• Complete the following:
**1)** From the page on Nauru at the 2010 Commonwealth Games, quote word for word the passage starting with "in Delhi, India" and going on through "Games in Manchester.".
**2)** Using the page on Nauru at the 2010 Commonwealth Games, decide whether each statement agrees with it. Answer yes or no for each, and quote the words that settle it.
(a) Nauru's athletes in Delhi competed in boxing and weightlifting.
(b) Nauru first took part in the Commonwealth Games in 1994.
(c) Nauru won a bronze medal at the 2010 Games.
**3)** According to the page on Nauru at the 2010 Commonwealth Games, how many weightlifting medals did Nauru win at the 2002 Games in Manchester?

• Page text:

········

- CG code: NRU
- CGA: Nauru Olympic Committee
- Website: oceaniasport.com/nauru

in Delhi, India
- Competitors: 6 in 2 sports
- Medals Ranked 17th: Gold 1 Silver 1 Bronze 0 Total 2

Commonwealth Games appearances (overview)
- 1990; 1994; 1998; 2002; 2006; 2010; 2014; 2018; 2022; 2026; 2030;

= Nauru at the 2010 Commonwealth Games =

Nauru took part in the 2010 Commonwealth Games in Delhi, sending six athletes to compete in boxing and weightlifting. Nauru has won medals in every edition of the Commonwealth Games since it first took part in 1990, and in particular won fifteen medals in weightlifting at the 2002 Games in Manchester.

········

• Dataset rows:
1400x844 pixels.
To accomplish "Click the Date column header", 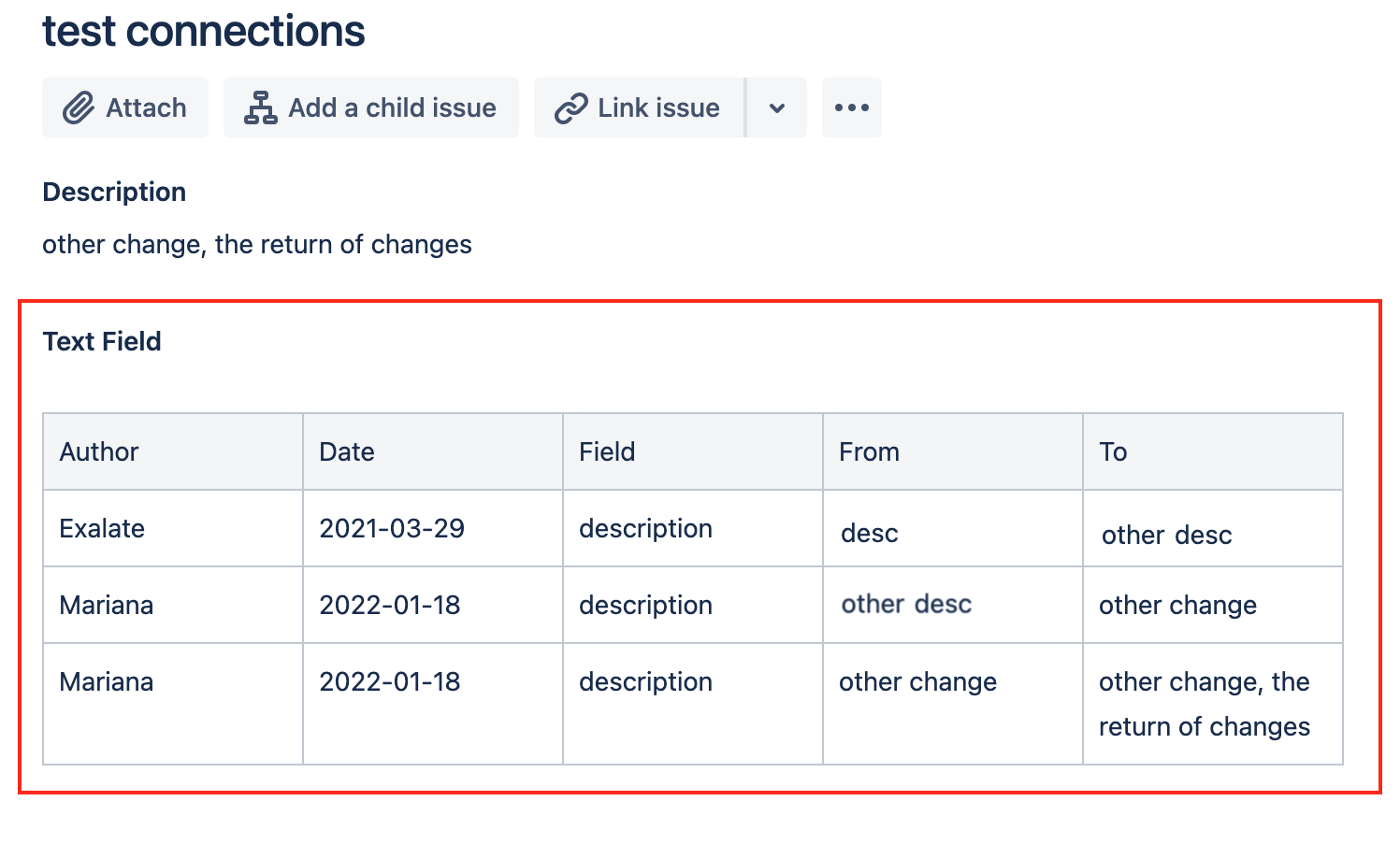I will point(347,452).

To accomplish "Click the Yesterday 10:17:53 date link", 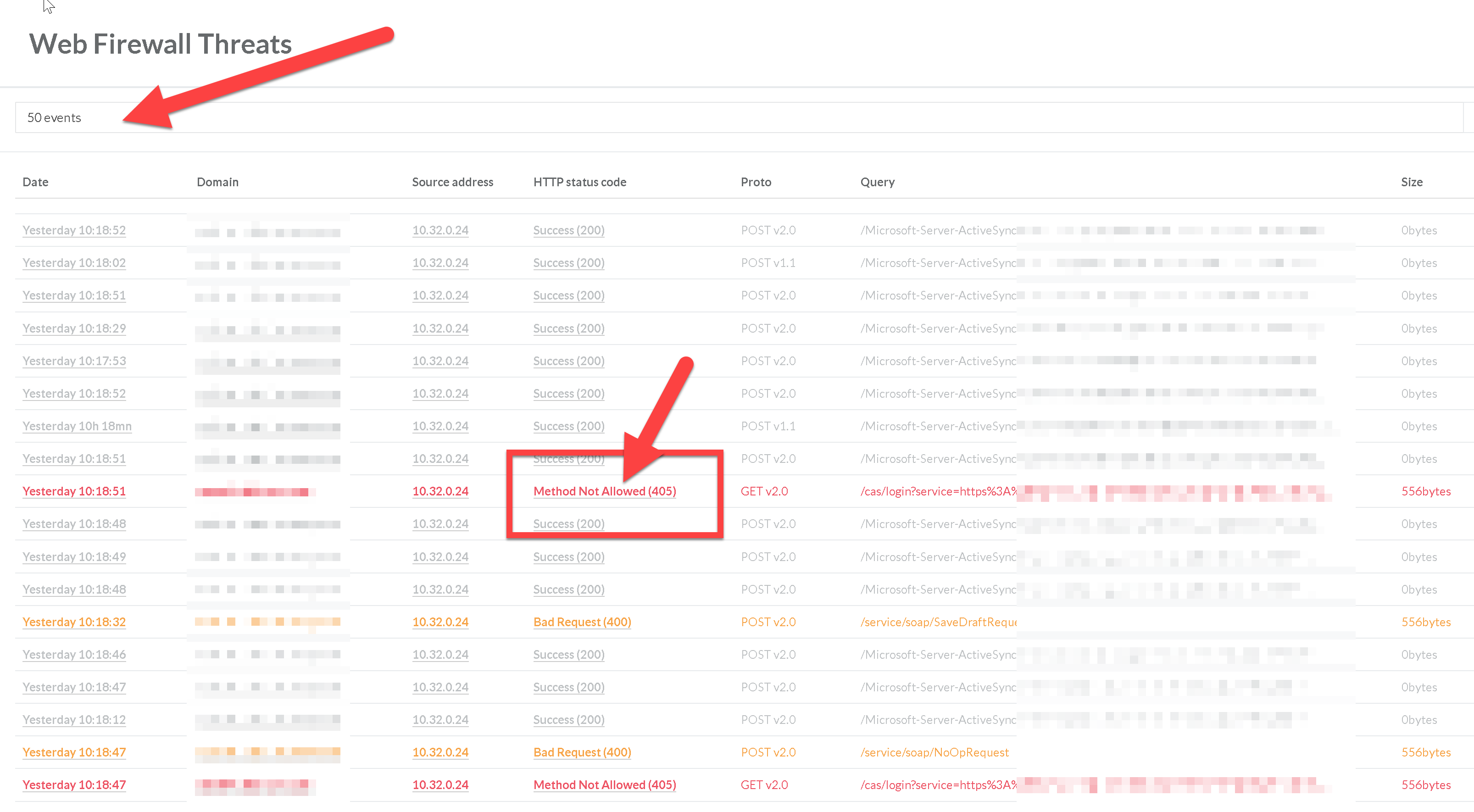I will 74,361.
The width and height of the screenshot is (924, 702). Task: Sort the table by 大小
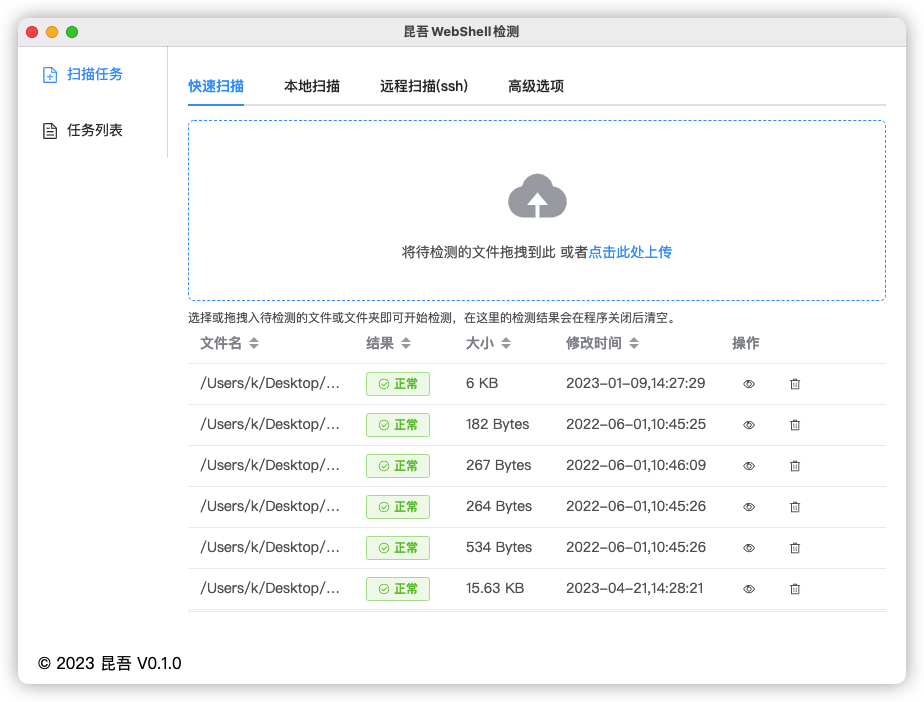(484, 343)

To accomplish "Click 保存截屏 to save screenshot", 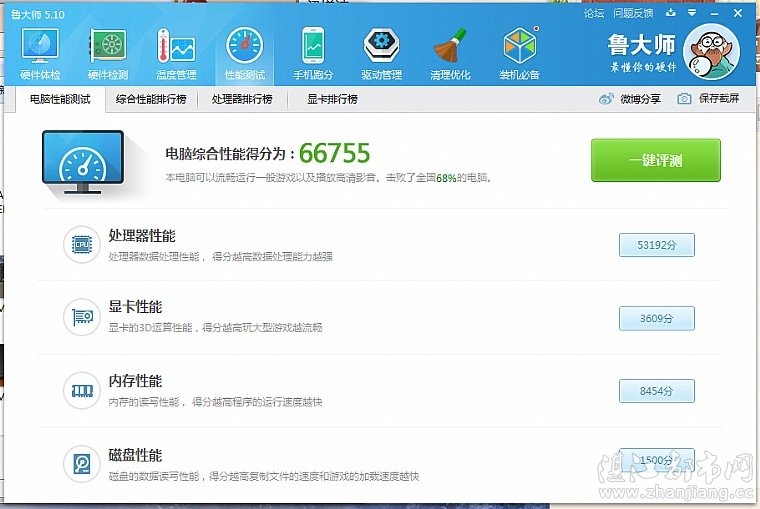I will click(708, 99).
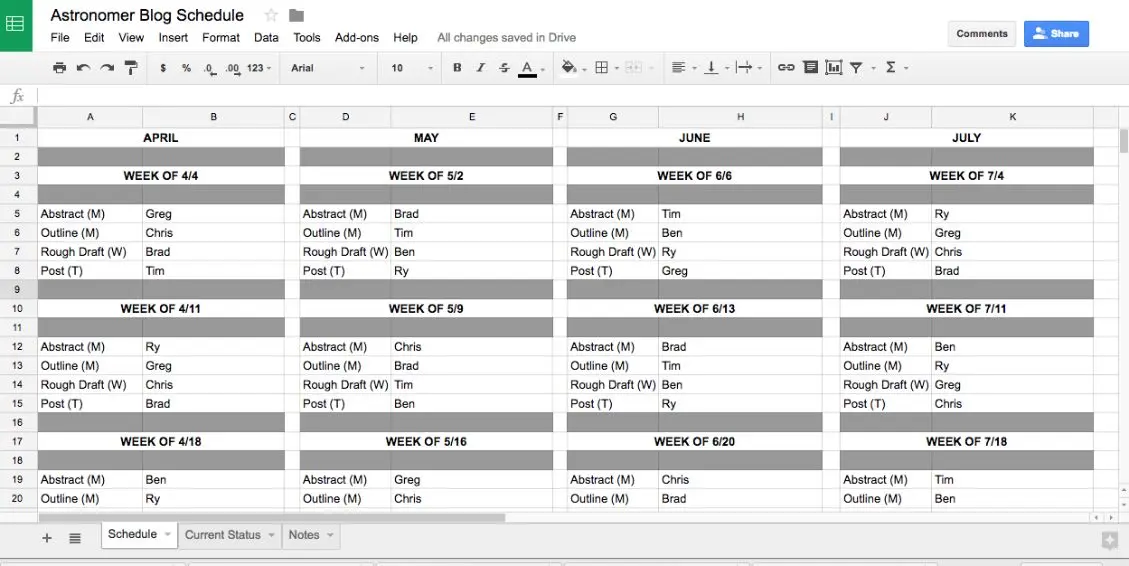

········

• Responses:
**1)**
in Delhi, India
- Competitors: 6 in 2 sports
- Medals Ranked 17th: Gold 1 Silver 1 Bronze 0 Total 2

Commonwealth Games appearances (overview)
- 1990; 1994; 1998; 2002; 2006; 2010; 2014; 2018; 2022; 2026; 2030;

= Nauru at the 2010 Commonwealth Games =

Nauru took part in the 2010 Commonwealth Games in Delhi, sending six athletes to compete in boxing and weightlifting. Nauru has won medals in every edition of the Commonwealth Games since it first took part in 1990, and in particular won fifteen medals in weightlifting at the 2002 Games in Manchester.

**2)**
(a) Yes: "sending six athletes to compete in boxing and weightlifting"
(b) No: "since it first took part in 1990"
(c) No: "Gold 1 Silver 1 Bronze 0"

**3)** Fifteen.